* **Directions for this task**
Look through the records that follow. Copy every line containing the word "screenshot".

* **Provided material**
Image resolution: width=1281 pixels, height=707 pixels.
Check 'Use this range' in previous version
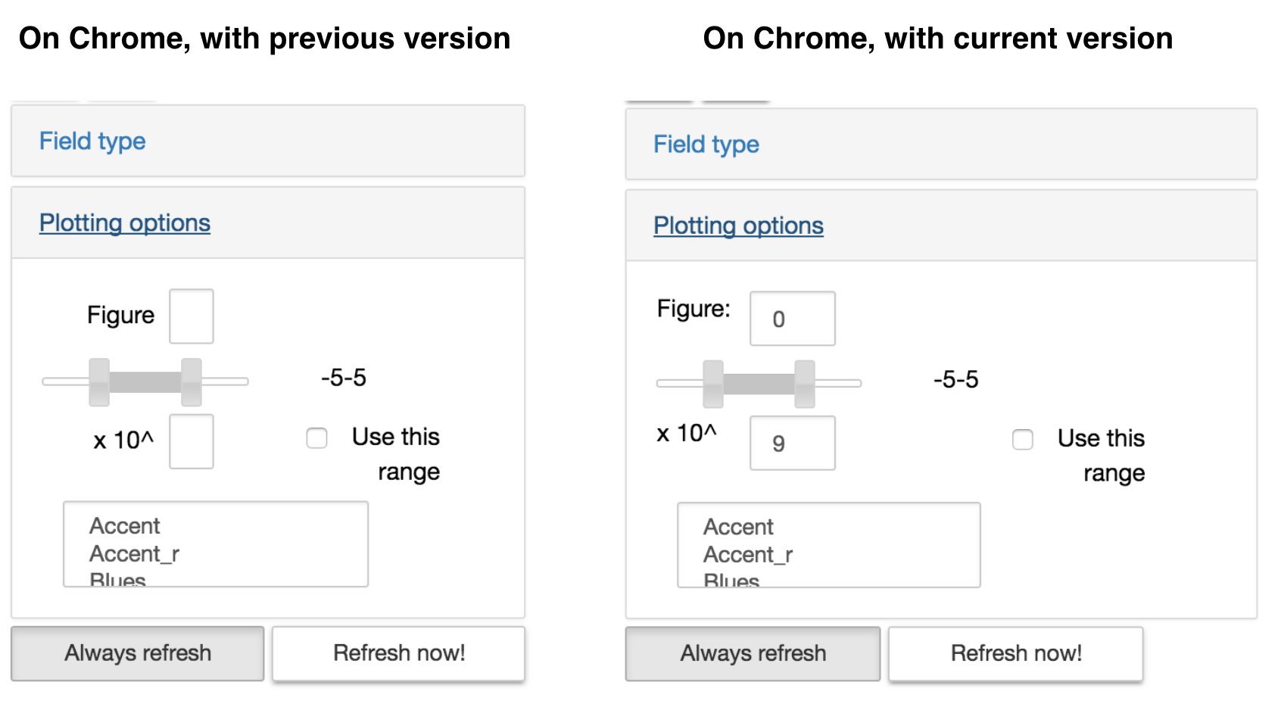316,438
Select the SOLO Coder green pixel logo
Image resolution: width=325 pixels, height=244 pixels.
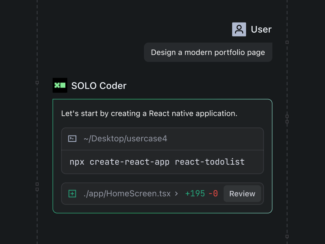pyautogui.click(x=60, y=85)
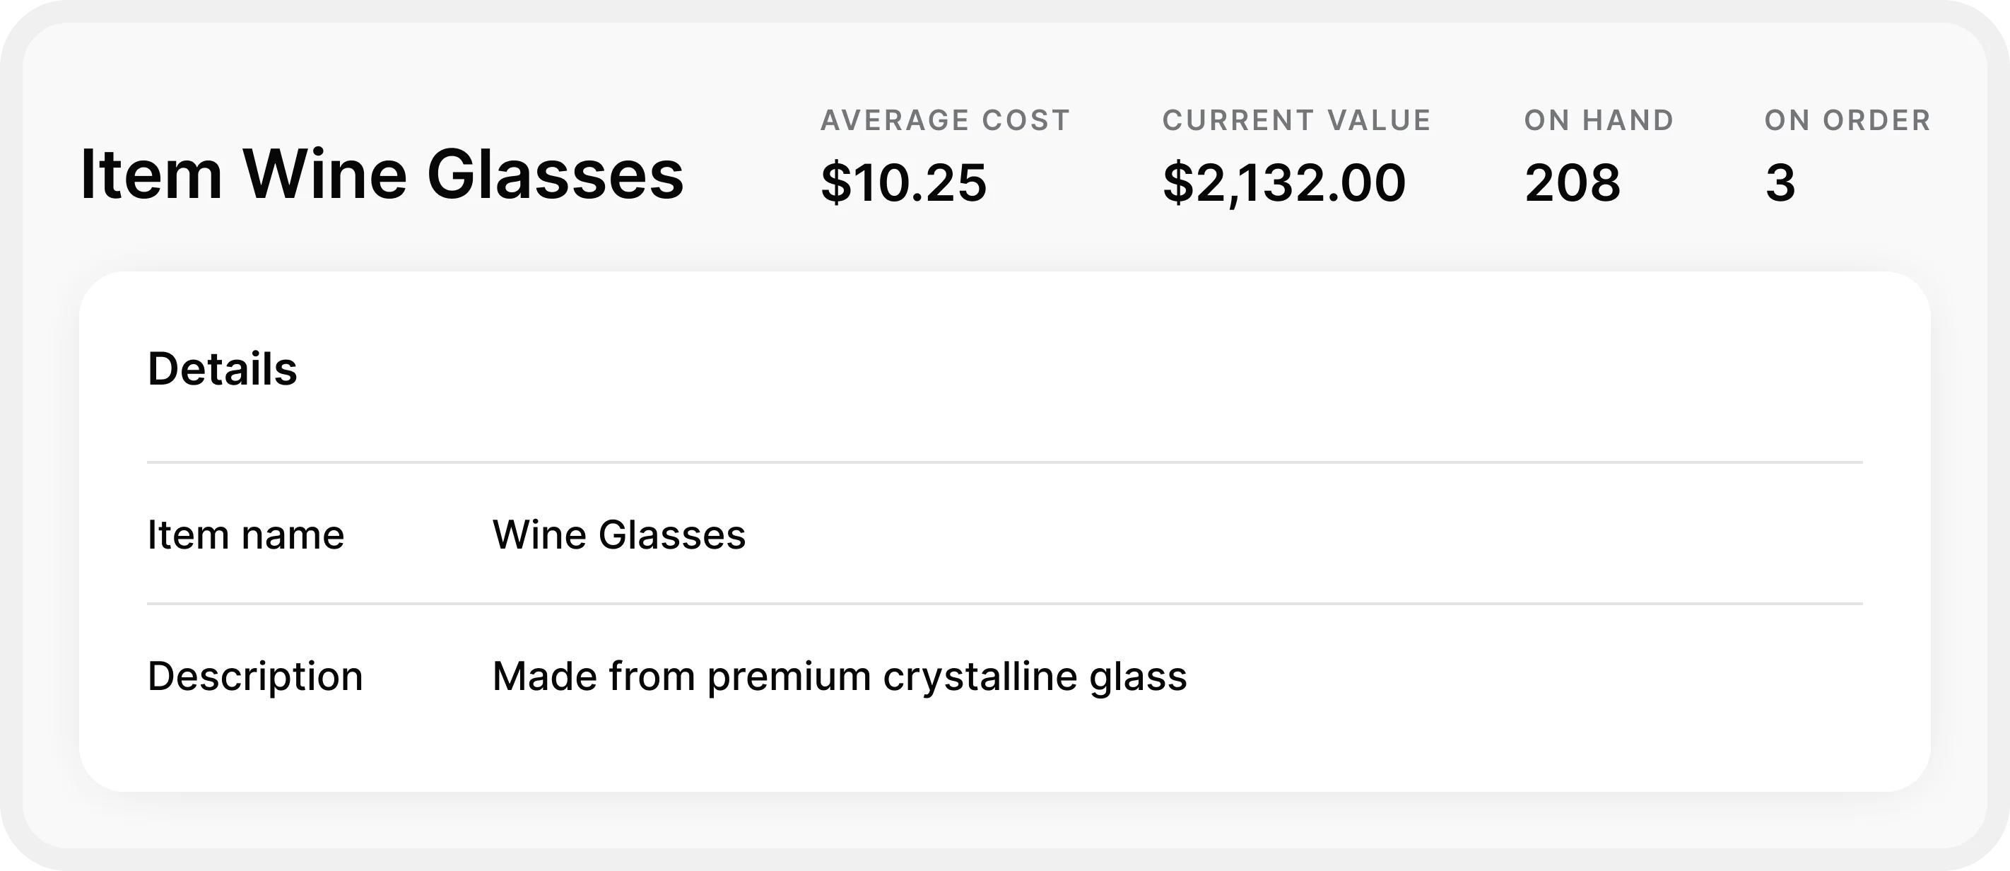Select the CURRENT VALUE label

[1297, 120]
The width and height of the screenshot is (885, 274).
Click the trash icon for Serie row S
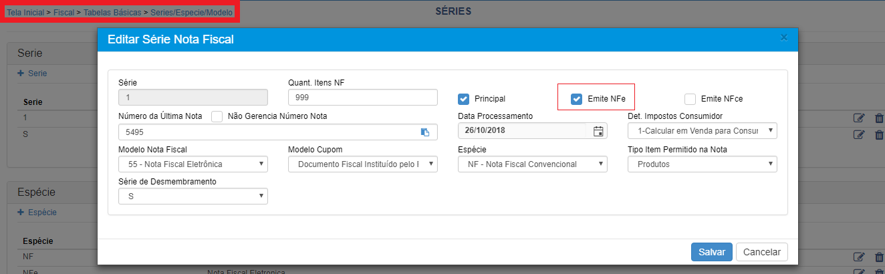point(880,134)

* * *

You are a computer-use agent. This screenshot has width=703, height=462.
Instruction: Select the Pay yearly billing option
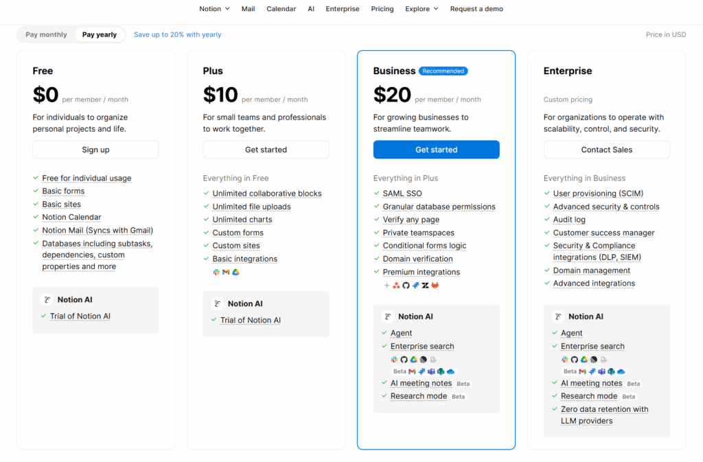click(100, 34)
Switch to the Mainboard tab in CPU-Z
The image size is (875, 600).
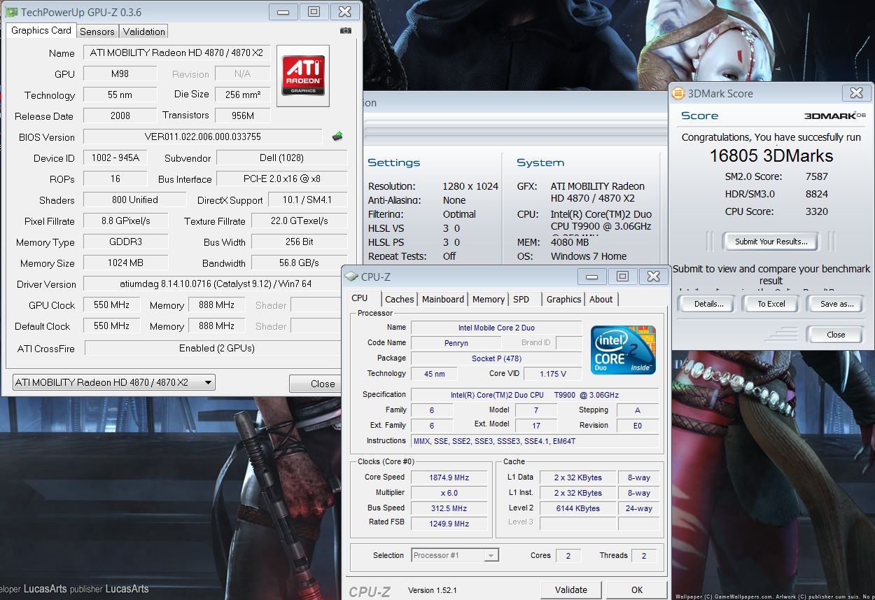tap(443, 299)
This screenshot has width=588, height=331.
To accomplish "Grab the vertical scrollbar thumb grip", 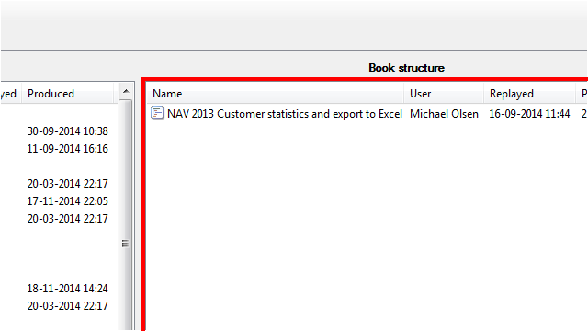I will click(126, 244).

---

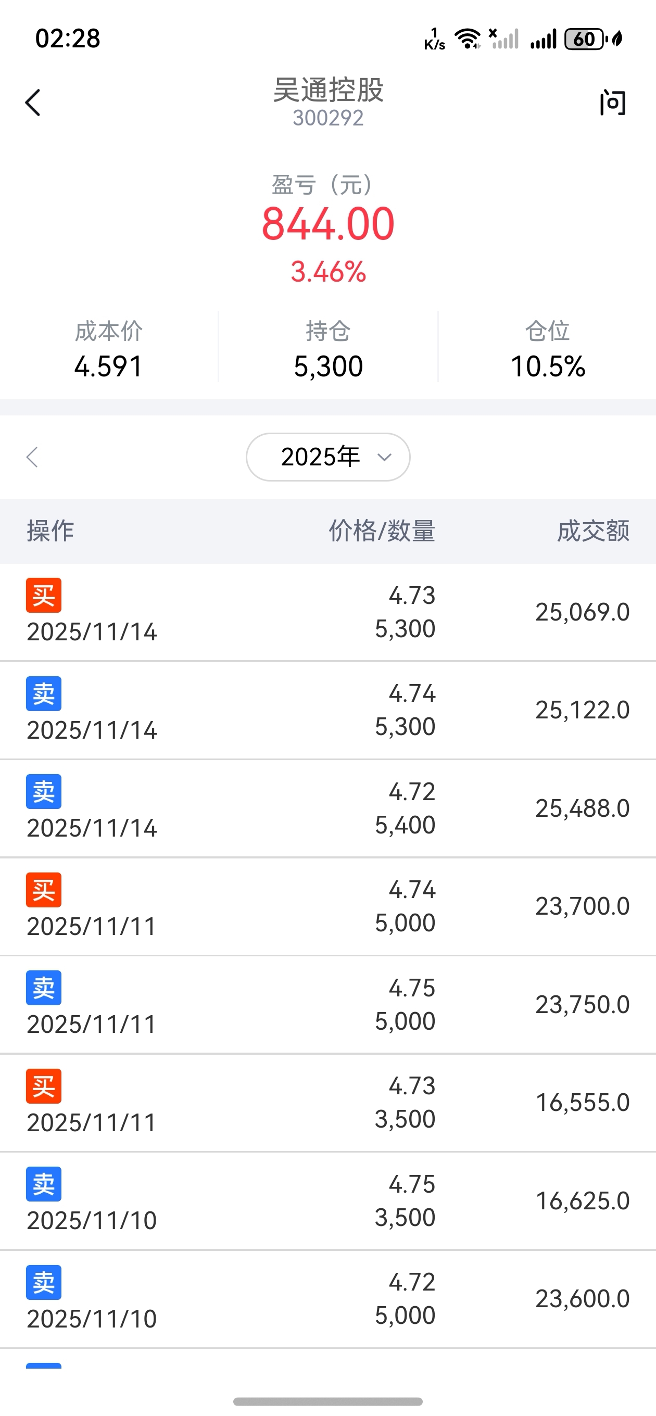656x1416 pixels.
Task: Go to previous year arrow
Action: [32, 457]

* **Result for this exercise**
The width and height of the screenshot is (885, 274).
You are a computer-use agent. This screenshot has width=703, height=462.
This screenshot has width=588, height=331.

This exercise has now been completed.